Statistical Language Modeling Using Grammatical Information

Abstract

We propose to investigate the use of grammatical information to build improved statistical language models. Until recently, language models were primarily influenced by local lexical constraints. Today, language models often utilize longer range lexical information to aid in their predictions. All of these language models ignore grammatical considerations other than those induced by the statistics of lexical constraints. We believe that properly incorporating additional grammatical structure will achieve improved language models.

We will use link grammar as our grammatical base. Being highly lexical in nature, the link grammar formalism will allow us to integrate more traditional modeling schemes with grammatical ones. An efficient robust link grammar parser will assist in this undertaking.

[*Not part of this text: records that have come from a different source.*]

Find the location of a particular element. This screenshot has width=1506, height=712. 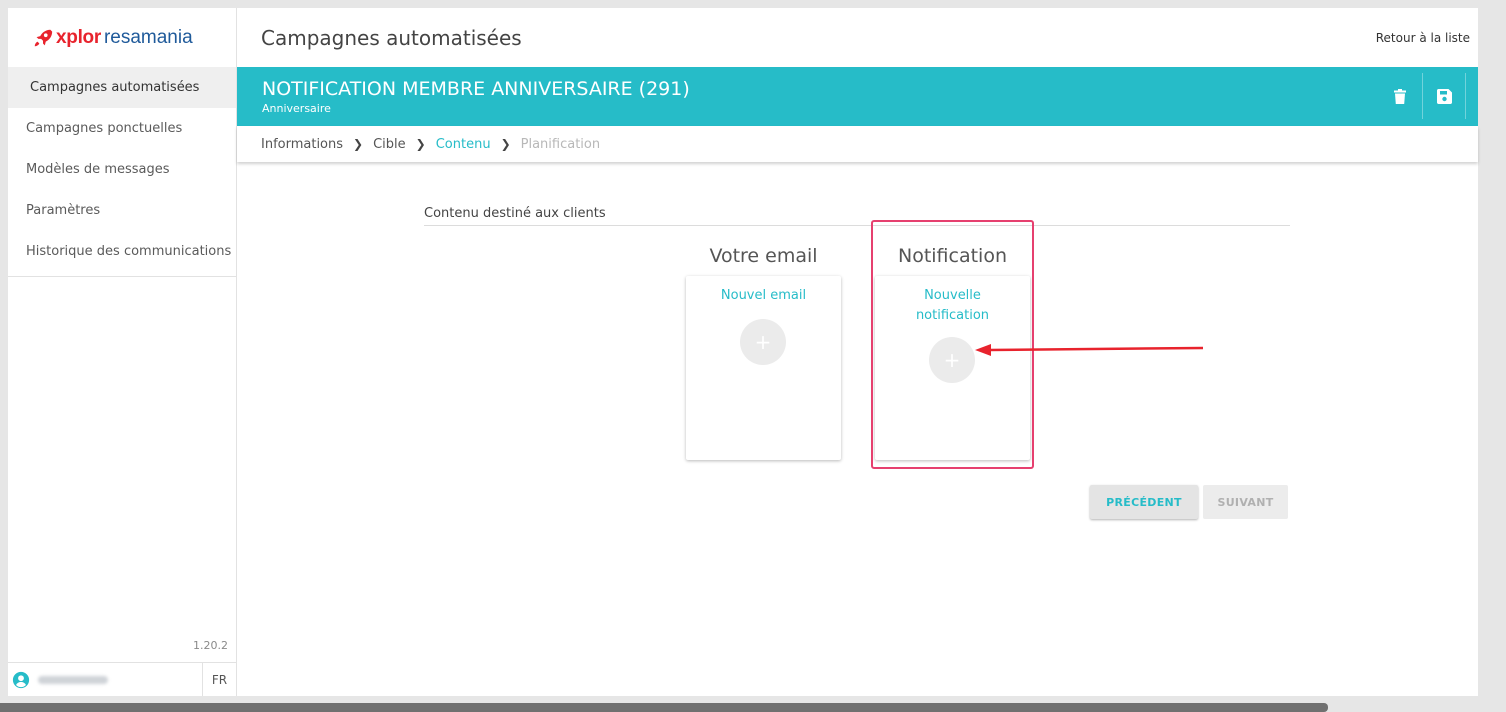

brand-name-resamania: resamania is located at coordinates (148, 37).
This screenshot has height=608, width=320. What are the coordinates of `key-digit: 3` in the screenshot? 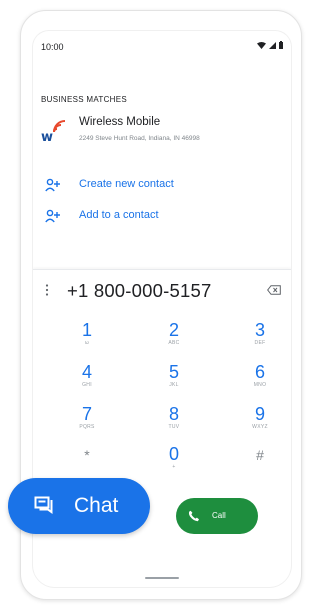 It's located at (260, 330).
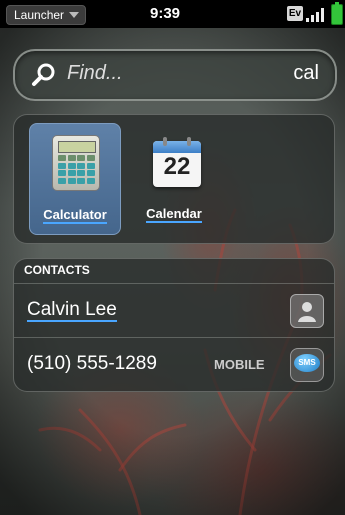 The width and height of the screenshot is (345, 515). I want to click on app-menu-label: Launcher, so click(40, 15).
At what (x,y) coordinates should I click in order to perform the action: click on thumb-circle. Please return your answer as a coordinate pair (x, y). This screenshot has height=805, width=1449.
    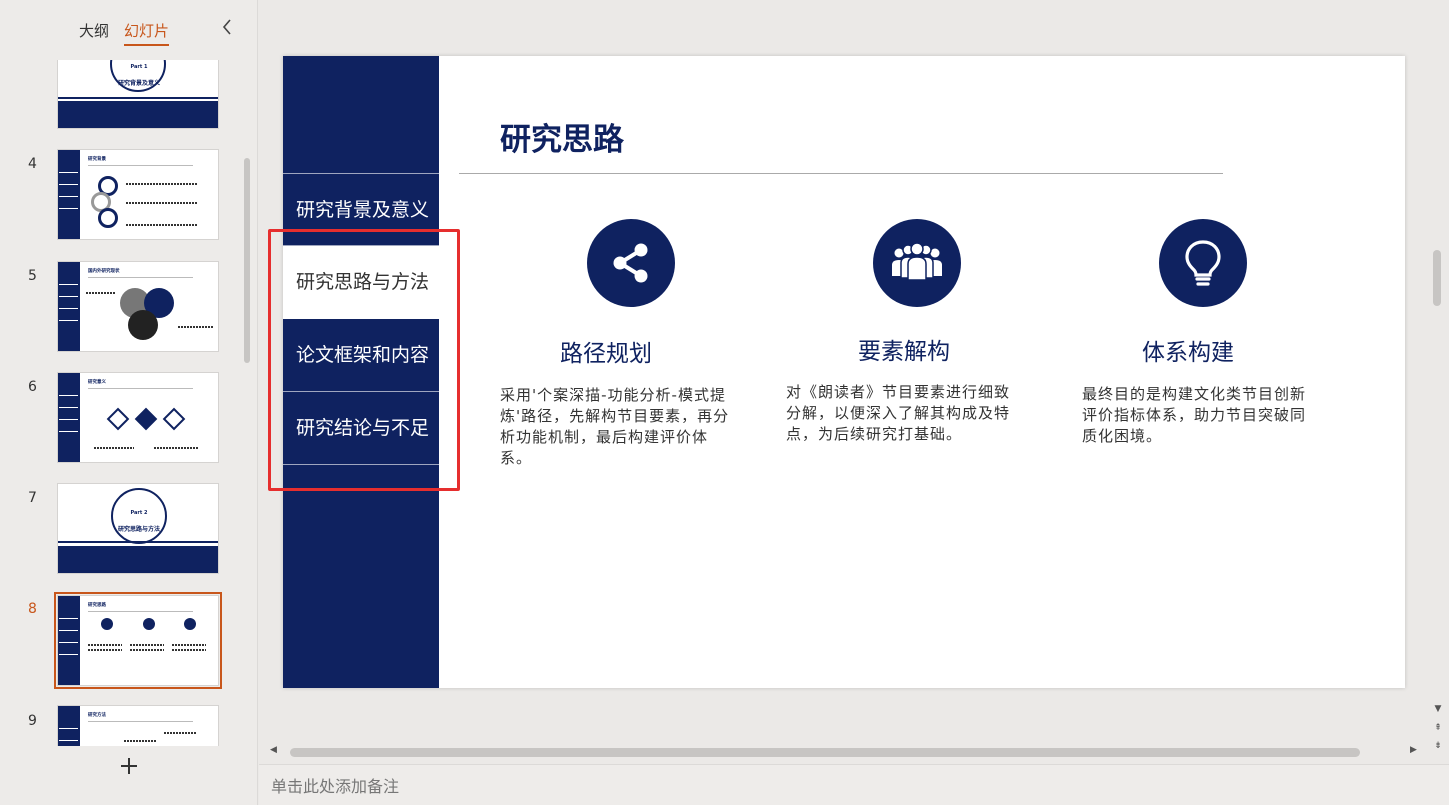
    Looking at the image, I should click on (143, 325).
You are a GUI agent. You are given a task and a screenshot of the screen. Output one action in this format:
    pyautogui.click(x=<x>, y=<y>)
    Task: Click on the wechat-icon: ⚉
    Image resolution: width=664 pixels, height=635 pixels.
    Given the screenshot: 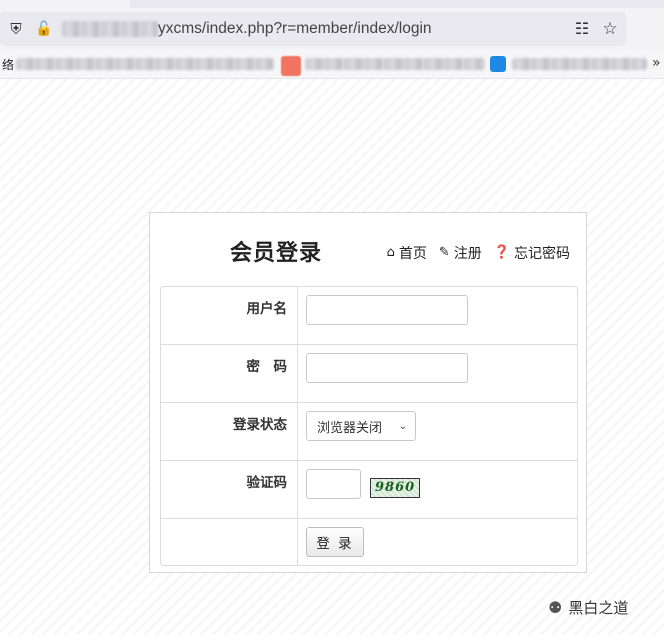 What is the action you would take?
    pyautogui.click(x=556, y=608)
    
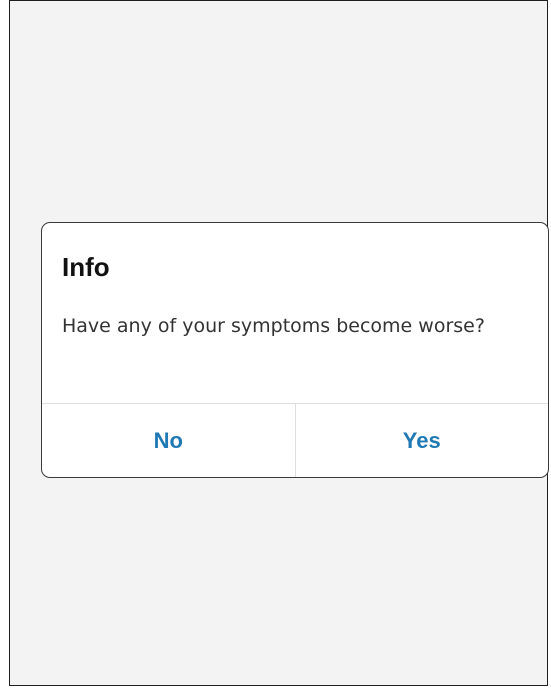 The height and width of the screenshot is (688, 551). Describe the element at coordinates (168, 440) in the screenshot. I see `no-button: No` at that location.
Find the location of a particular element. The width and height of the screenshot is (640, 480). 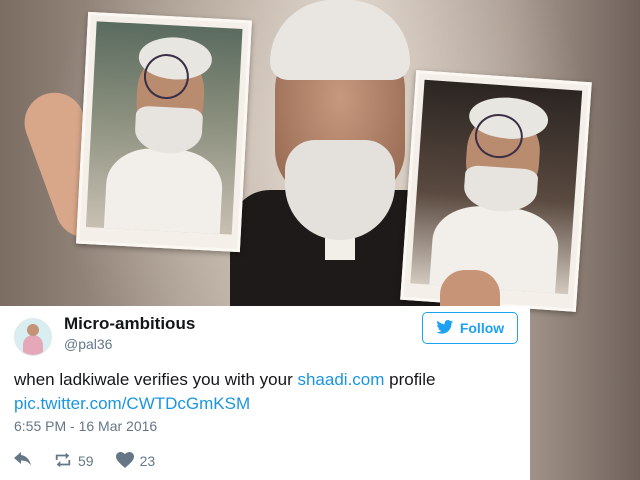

We will initially build finite state-based language models that will utilize relatively simple grammatical information, such as part-of-speech data, along with information sources used by other language models. Our models feature a new framework for probabilistic automata that makes use of hidden data to construct context-sensitive probabilities. The maximum entropy principle employed by these {\em Gibbs-Markov models} facilitates the easy integration of multiple information sources.

We will also build language models that take greater advantage of link grammar by including more sophisticated grammatical considerations. These models will include both probabilistic automata as well as models more closely related to the link grammar formalism.

Expected contributions of this work will be to demonstrate that grammatical information can be used to construct language models with low perplexity, and that such models can be used to reduce the error rates of speech recognition systems.